Leandrea Knes, ’84, president and CEO of PPM America Inc., challenged the “stereotype of a selfish or greedy CEO” and noted, “Strong leaders are opposite to this.” Leaders are subservient and give credit as well as take responsibility, she added.
“I’m the bus driver for PPM,” she further explained. “I need the right people on board the bus for a comfortable journey. I direct the bus and keep the temperature right as well.” Her reason for continuing to develop her leadership capital and that of junior colleagues: “I want to create and leave legacy for a framework of success.” “I want to make it a ‘fun’ bus.”
On the question of the changing definition of leadership, Knes noted that that there’s more interest in owning company stocks. “Focus on shares led to a big shift,” she said. “Short-term results became more important.” But she added, “We all act more like owners now.” This perspective, she said, helped women and minorities to rise in organizations.
Rachel Kohler, ’89, president of the Interiors Group at Kohler Co., explained that her world is “180 degrees away from Leandra’s.” Her firm is a 140-year-old family business based in Kohler, Wisconsin, a town of 2,000. Rachel selected to answer the question, “Is it Important to identify leaders at an early state and how is this accomplished?” Her response: “Yes. Young talent is important.” Kohler, she explained, is more interested in transformational leaders than transactional leaders, as the businesses move fast and have many challenges.
At Kohler, she said, there was a 50 percent survival rate for outsiders brought into top ranks, which meant that outsiders tended to leave more frequently than young talent. As a result, young talent became more valuable.

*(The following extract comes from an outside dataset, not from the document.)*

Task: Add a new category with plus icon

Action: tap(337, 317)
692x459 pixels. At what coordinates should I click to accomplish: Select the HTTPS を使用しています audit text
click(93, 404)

Emerging or young leaders require to be on a winning team and to have an impact on results. Both of these essentials help to engage them and, as a result, retain them, Kohler said.
Janet Pucino, ’94, CIO of Prolacta Bioscience Inc., tackled what men and women can do to cultivate their leadership capital. Feedback is essential, she said. The cultures of various workplaces might not encourage feedback, she said, and urged women to ask for it when it was not offered. After feedback, Pucino noted that recalibrating one’s perspective and actions in light of input was the next step. By incorporating feedback in this recalibration, one can improve performance and test out new strategies. Janet, who authored the book Not in the Club, continued that networking is important women. By extending one’s work relationships and deepening their quality, women can gain more of a step on the leadership ladder.
Ginzel wrapped up the session after noting that all panelists agreed that situations are powerful determinants of behavior—a fundamental tenet of social psychology. She encouraged the audience as well as the panelists to reflect on the input received and to see where it could apply to the lifelong development of leadership capital.—Barbara Passy, ’07, is a freelance writer based in Chicago.